LENEN - INKOMSTENBELASTING - 20.02.2012

Lenen van uw partner in plaats van bij de bank?

Als u bij uw eigen partner een lening kunt afsluiten, bespaart u wellicht op de rente. Fiscaal gezien is het echter oppassen geblazen, want er zijn valkuilen. Waarin schuilt het gevaar, waar moet u op letten?

Wat nou bank? In de huidige crisistijd staan de meeste banken niet echt te trappelen om u een lening te verstrekken. En als het u al lukt, vertaalt onzekerheid zich in een hogere rente. Logisch dus dat u wellicht bij uw eigen partner aanklopt. Dat scheelt meestal in de kosten, maar het kent wél de nodige valkuilen. Zo blijkt uit een recente uitspraak van de Hoge Raad (LJN: BN3442).

Fiscus voorkomt boxvoordeel

Voordeel? Naast de commissie van de bank die u nu in eigen zak steekt, zou er een fiscaal voordeel kunnen zijn vanwege de verschillende tarieven van box 1 en 3. Hier heeft de wetgever echter een stokje voor gestoken. De rente die uw partner ontvangt, wordt namelijk niet belast in box 3, maar in box 1. Dat betekent dat hij of zij er tot maximaal 52% belasting over betaalt. En dus gaat het voordeel van box 3 (heffing van 1,2%) aan de neus van uw partner voorbij. Onder ‘partner’ verstaan we hier overigens naast uw eigen partner ook uw minderjarige kinderen of die van uw partner.

Zachte voorwaarden

Hard als het misgaat. U leent bijv. bij de eigen partner omdat de bank geen krediet wil verschaffen óf vanwege het risico extra rente of onderpand vraagt. Als de partner de lening verstrekt, is het nog maar de vraag of de lening nog wel zakelijk is. Dit is van belang als blijkt dat u de lening niet meer kunt terugbetalen. De partner kan dan naar de centen fluiten. Omdat de lening in box 1 belast is, lijkt het voor de hand te liggen dat het verlies op de lening hier ook aftrekbaar is. Hier denkt de fiscus echter vaak anders over en die vindt daarbij regelmatig de rechter aan zijn zijde.
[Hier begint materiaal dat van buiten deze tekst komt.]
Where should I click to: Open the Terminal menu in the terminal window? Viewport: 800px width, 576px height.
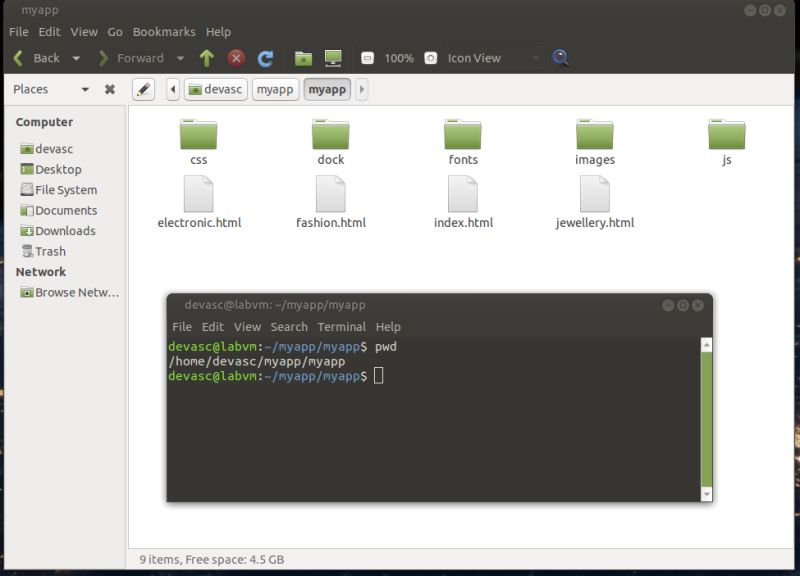tap(343, 327)
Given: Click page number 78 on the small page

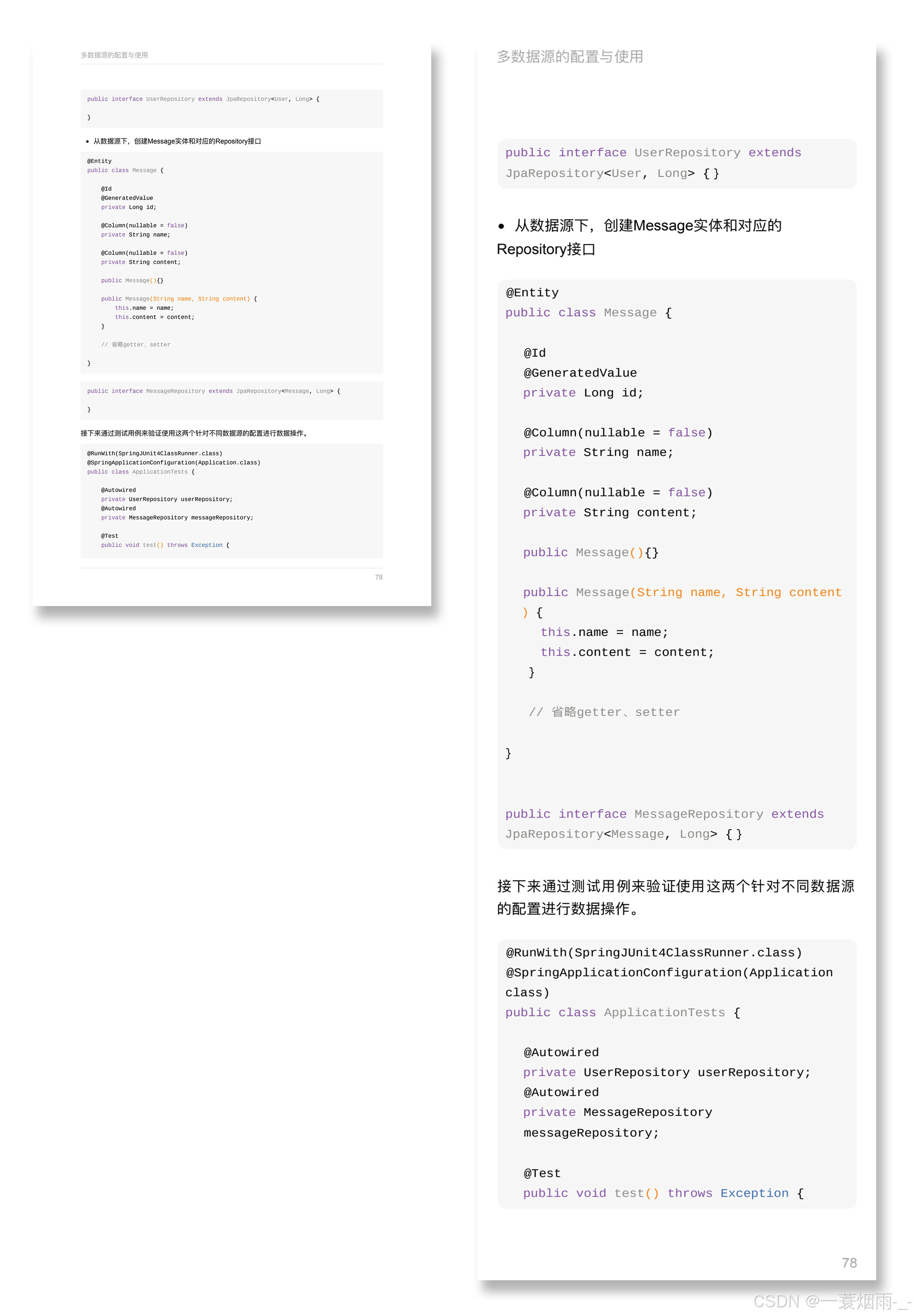Looking at the screenshot, I should (378, 577).
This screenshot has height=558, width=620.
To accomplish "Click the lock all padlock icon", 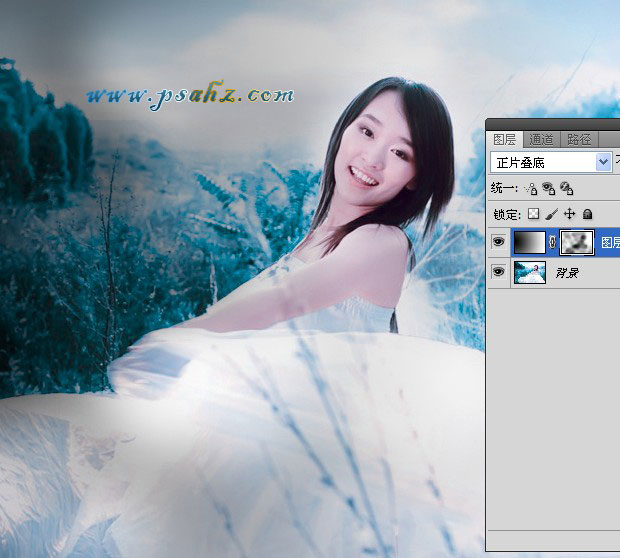I will pos(587,214).
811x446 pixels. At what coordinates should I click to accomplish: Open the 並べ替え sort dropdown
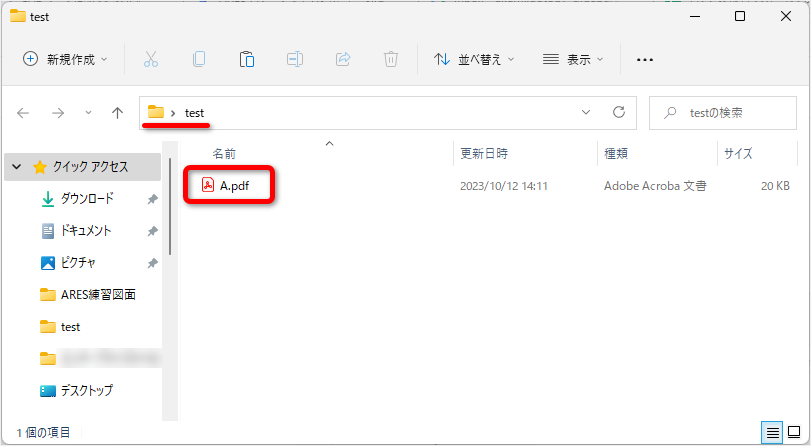tap(474, 59)
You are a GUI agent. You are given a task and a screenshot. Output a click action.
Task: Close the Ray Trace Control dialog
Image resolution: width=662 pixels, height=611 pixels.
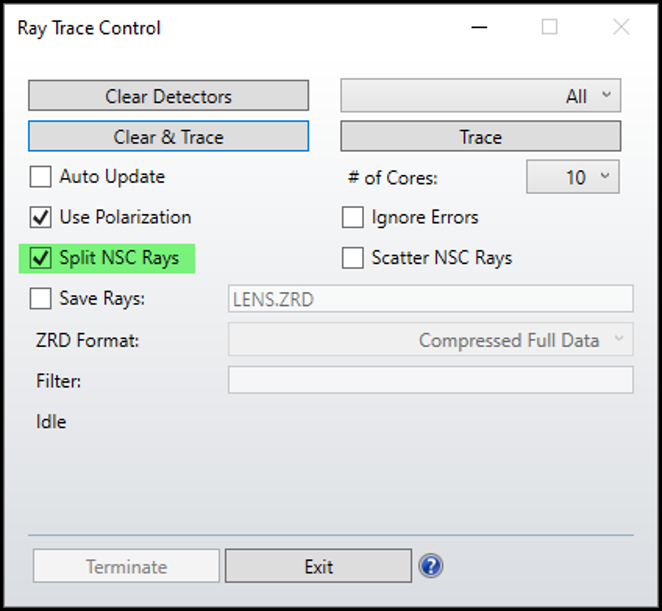click(621, 27)
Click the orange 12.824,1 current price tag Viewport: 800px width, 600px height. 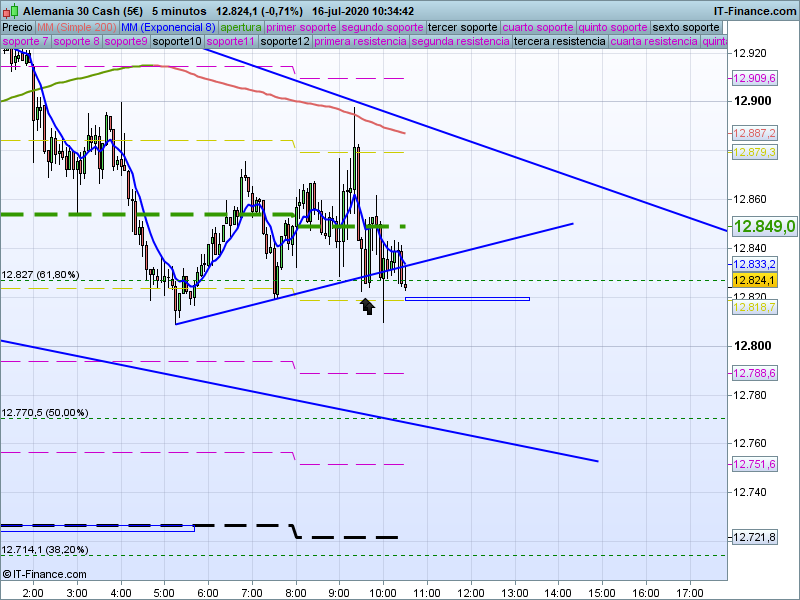[755, 281]
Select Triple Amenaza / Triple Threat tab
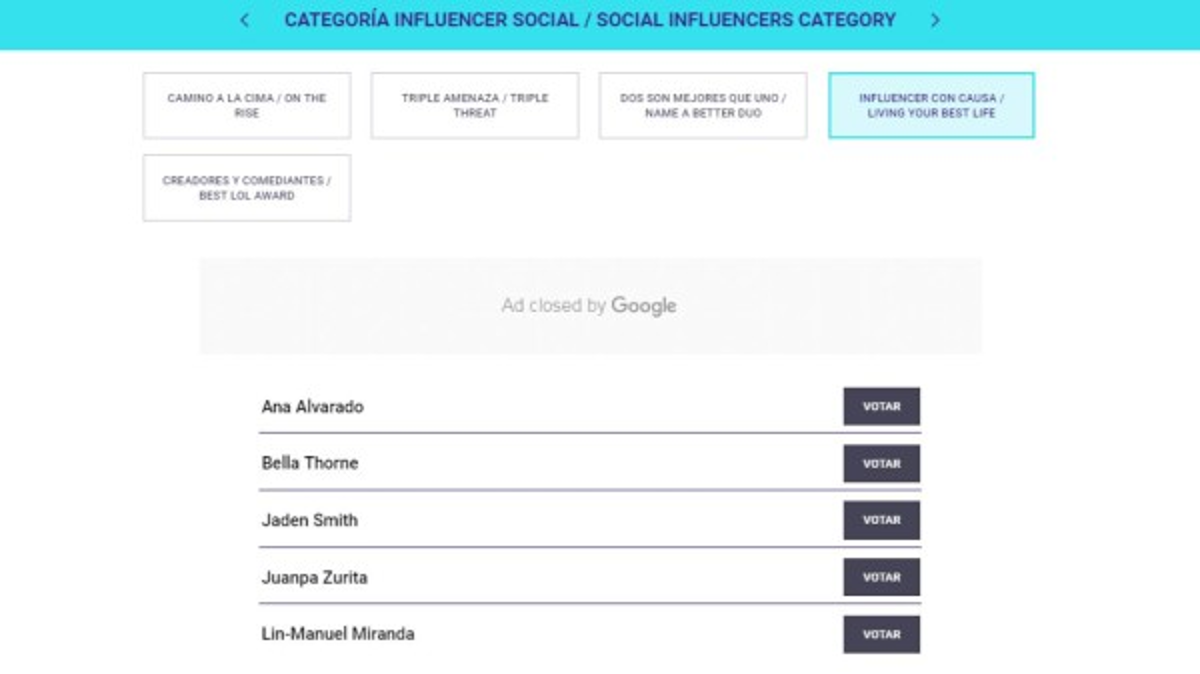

De rechter aan het werk gezet

Partnerleningen. Onlangs nog deed de Hoge Raad uitspraak in een zaak waarbij een BV aan haar dochter-BV een lening had verstrekt. De onderbouwing van de uitspraak lijkt ook voor leningen tussen partners van belang. In de betreffende zaak concludeerde de Hoge Raad namelijk dat de kredietverstrekkende BV de lening niet kon aftrekken toen deze niet werd terugbetaald. De lening was namelijk aangegaan onder ‘zachte voorwaarden’ en daarom niet zakelijk meer.

Conclusie? Hieruit is dan af te leiden dat ook le­­ningen tussen partners onderling zakelijk moeten zijn. Anders is het niet aftrekbaar voor de verstrekker als de lening niet wordt terugbetaald.

Wat is zakelijk?

Elders ook verkrijgbaar? De uitspraak komt er in feite op neer dat wanneer een lening niet bij de bank wordt verkregen, tegen desnoods een extra rente, de door de partner verstrekte lening niet meer zakelijk is. En dus is aftrek dan niet mogelijk. U zult dus aan moeten tonen dat bij de bank ook een lening verkregen had kunnen worden, maar dat u hier bewust niet voor heeft gekozen.

Leningscontract. Verder moet de lening dus zakelijk zijn, zoals een lening bij de bank met een contract met afspraken over de rente, aflossing, eventueel onderpand en welke sancties er staan op het niet nakomen van de afspraken.

Zekerheid? Het is aan te bevelen vooraf te overleggen met uw belastinginspecteur. Geef aan onder welke voorwaarden u de lening wenst af te sluiten en vraag of deze daarmee voldoende zakelijk is. Zo ja, dan heeft u bij een eventueel faillissement de aftrek in ieder geval zeker gesteld.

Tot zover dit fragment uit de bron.